*What the task asks*: Retype, word for word, every line starting at the line with "Task: Click the HXC ticker code" and ending with the final line of the entries; skip the pictures.

*Given records*:
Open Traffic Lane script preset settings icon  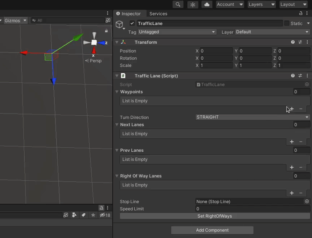(300, 75)
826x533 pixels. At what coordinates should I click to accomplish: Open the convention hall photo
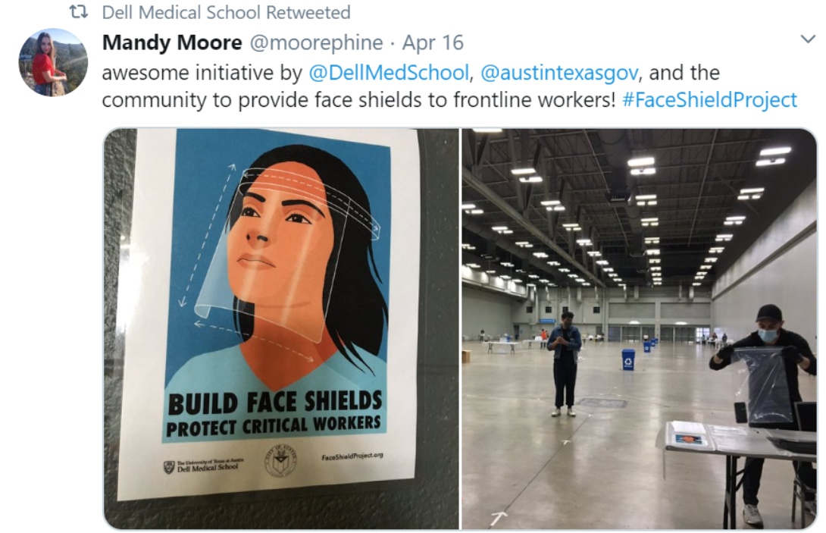639,328
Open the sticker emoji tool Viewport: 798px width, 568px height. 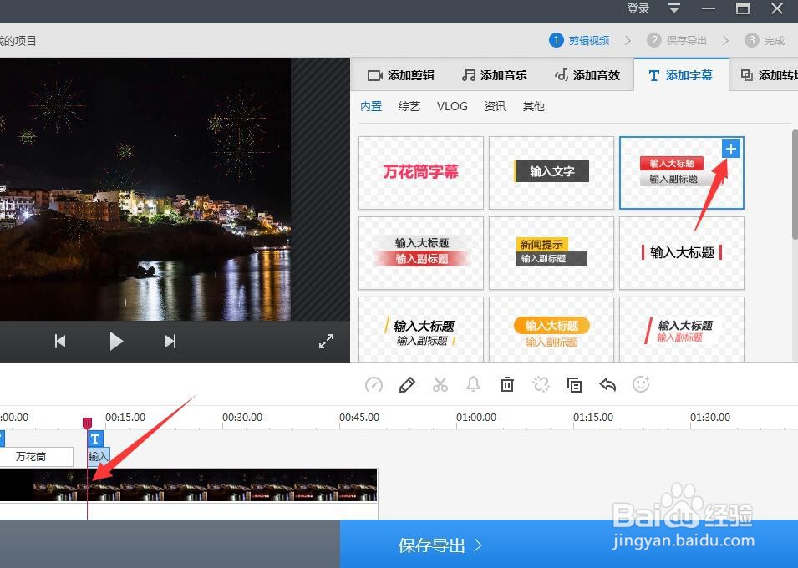click(641, 384)
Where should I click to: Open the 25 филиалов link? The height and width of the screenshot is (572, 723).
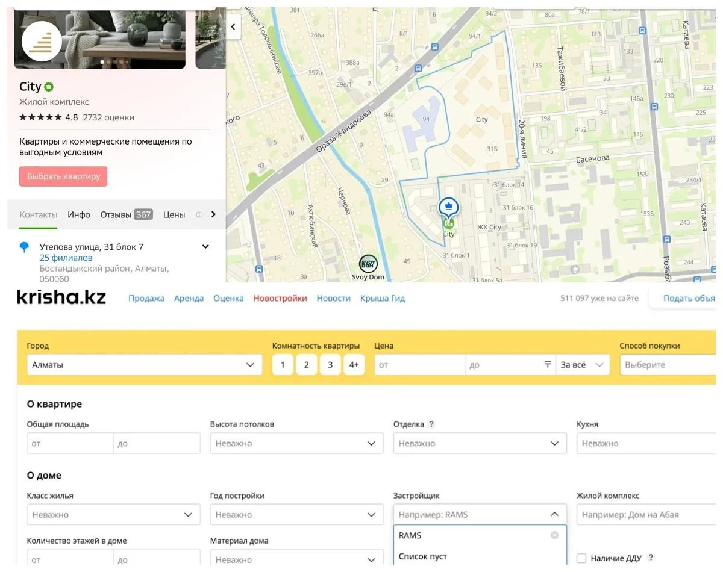[x=66, y=258]
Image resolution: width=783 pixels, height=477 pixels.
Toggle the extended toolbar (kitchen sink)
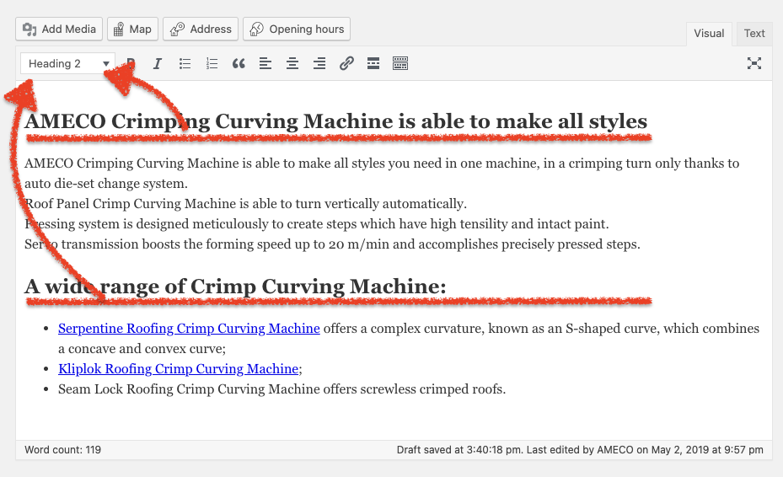400,64
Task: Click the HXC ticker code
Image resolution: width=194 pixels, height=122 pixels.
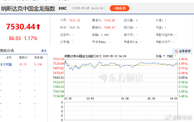Action: tap(63, 9)
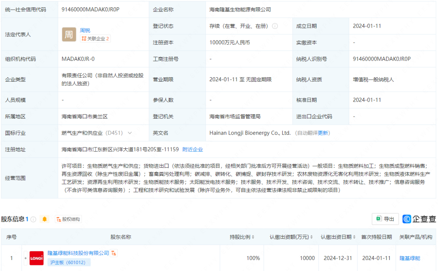Click 导出 export button
The height and width of the screenshot is (271, 438).
(x=385, y=219)
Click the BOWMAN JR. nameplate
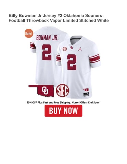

*Solution for this exercise*:
Task: Click the HXC ticker code
Image resolution: width=194 pixels, height=122 pixels.
Action: tap(63, 9)
Click 导出 export button
The height and width of the screenshot is (271, 438).
(x=385, y=219)
Click the BOWMAN JR. nameplate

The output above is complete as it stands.